🤖 AI Summary
Existing emotion-aware CLAP methods perform simplistic audio–text alignment, neglecting the ordinal nature of emotions—such as their structured ordering in the valence–arousal (V-A) space—leading to suboptimal cross-modal alignment and limited affective understanding. To address this, we propose a supervised contrastive learning framework that jointly models dimensional emotion representation (valence and arousal) and natural language prompts, explicitly incorporating emotion ordinality. Our key innovation is the Rank-N-Contrast objective, which captures fine-grained ordinal relationships among emotions within the V-A space.
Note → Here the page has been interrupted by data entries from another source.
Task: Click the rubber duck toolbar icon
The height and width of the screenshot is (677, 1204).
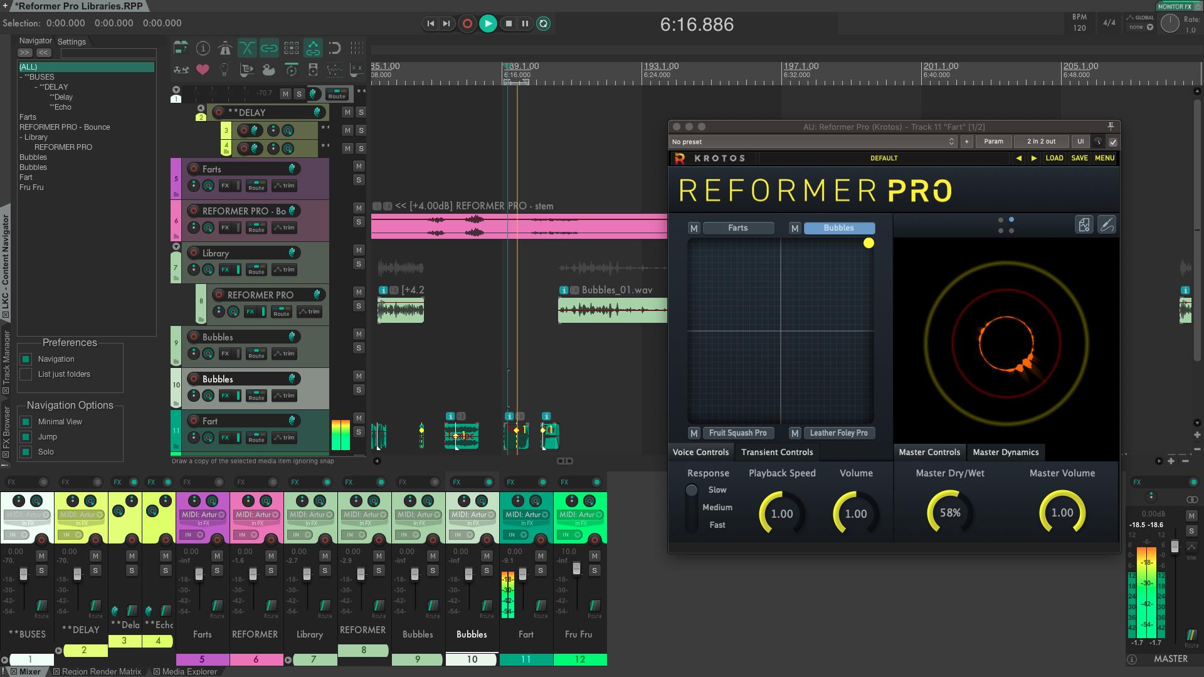Action: (268, 70)
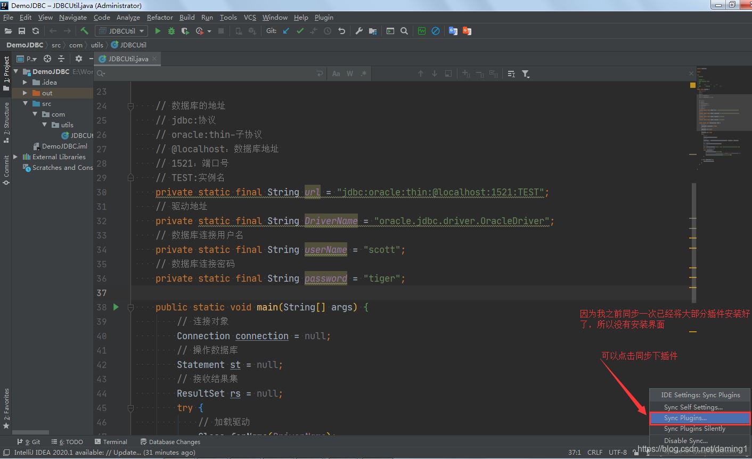Screen dimensions: 752x459
Task: Click the run gutter arrow beside main method
Action: 116,307
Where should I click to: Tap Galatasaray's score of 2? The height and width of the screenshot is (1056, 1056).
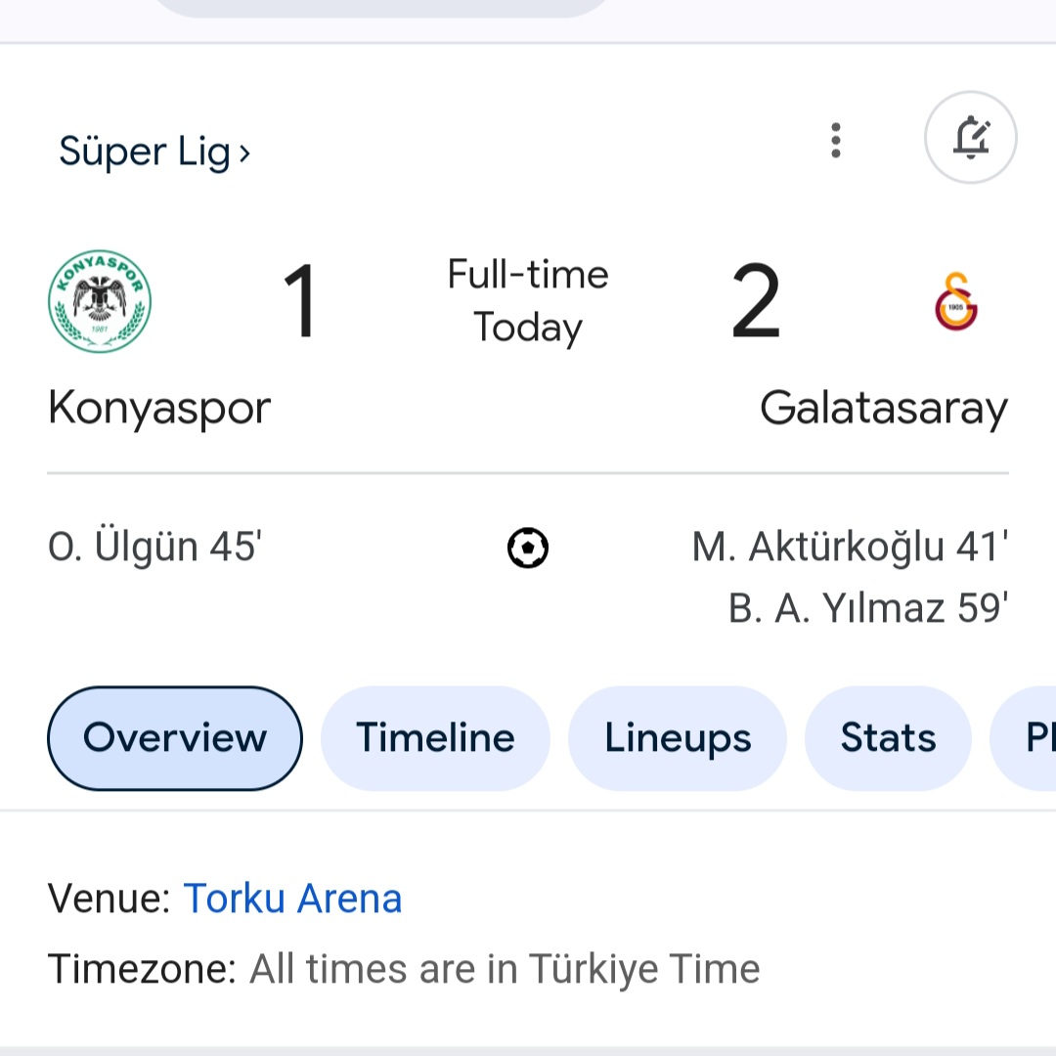point(756,303)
We extend the CLAP architecture with a dedicated cross-modal contrastive loss, significantly improving both audio–text embedding alignment quality and ordinal consistency. Extensive experiments demonstrate that our method consistently outperforms state-of-the-art emotion CLAP models on cross-modal affective retrieval tasks, establishing new benchmarks in ordinal emotion-aware representation learning.
📝 Abstract
Current emotion-based contrastive language-audio pretraining (CLAP) methods typically learn by na""ively aligning audio samples with corresponding text prompts. Consequently, this approach fails to capture the ordinal nature of emotions, hindering inter-emotion understanding and often resulting in a wide modality gap between the audio and text embeddings due to insufficient alignment. To handle these drawbacks, we introduce EmotionRankCLAP, a supervised contrastive learning approach that uses dimensional attributes of emotional speech and natural language prompts to jointly capture fine-grained emotion variations and improve cross-modal alignment. Our approach utilizes a Rank-N-Contrast objective to learn ordered relationships by contrasting samples based on their rankings in the valence-arousal space. EmotionRankCLAP outperforms existing emotion-CLAP methods in modeling emotion ordinality across modalities, measured via a cross-modal retrieval task.